EXERCISE DIRECTIONS: Go through the data and copy each line where the word "agent" shows up.

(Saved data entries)
'''
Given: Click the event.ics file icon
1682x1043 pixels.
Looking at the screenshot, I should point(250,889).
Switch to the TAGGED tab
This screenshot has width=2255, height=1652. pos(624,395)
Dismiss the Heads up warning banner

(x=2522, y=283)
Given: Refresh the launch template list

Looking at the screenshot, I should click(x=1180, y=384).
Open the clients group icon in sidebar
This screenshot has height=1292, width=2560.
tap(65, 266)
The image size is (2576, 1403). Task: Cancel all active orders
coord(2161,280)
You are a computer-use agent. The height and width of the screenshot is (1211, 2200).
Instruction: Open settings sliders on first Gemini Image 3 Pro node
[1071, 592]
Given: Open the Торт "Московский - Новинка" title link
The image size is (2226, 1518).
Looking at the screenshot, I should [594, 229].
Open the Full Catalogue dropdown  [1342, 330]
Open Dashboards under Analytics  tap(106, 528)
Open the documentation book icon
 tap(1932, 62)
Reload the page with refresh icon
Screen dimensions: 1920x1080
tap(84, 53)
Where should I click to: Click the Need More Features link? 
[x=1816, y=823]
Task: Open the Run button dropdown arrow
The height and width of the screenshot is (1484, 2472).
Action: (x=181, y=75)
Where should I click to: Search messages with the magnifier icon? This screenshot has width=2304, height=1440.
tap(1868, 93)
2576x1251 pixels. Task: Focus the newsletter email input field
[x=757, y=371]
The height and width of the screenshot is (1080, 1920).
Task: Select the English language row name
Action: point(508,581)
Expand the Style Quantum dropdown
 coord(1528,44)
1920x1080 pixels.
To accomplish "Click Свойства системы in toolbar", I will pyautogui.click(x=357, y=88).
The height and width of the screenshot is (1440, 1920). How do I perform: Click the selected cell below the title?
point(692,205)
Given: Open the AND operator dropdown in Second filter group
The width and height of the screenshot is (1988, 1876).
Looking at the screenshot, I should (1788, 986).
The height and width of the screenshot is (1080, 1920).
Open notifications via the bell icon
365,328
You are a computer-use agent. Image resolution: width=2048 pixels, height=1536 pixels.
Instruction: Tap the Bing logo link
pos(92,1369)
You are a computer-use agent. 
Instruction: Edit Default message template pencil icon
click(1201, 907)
'''
EXERCISE RESPONSE:
You are a computer-use agent. The height and width of the screenshot is (1211, 2200).
You are a computer-use agent. Image resolution: width=2048 pixels, height=1536 pixels.
You are a computer-use agent. 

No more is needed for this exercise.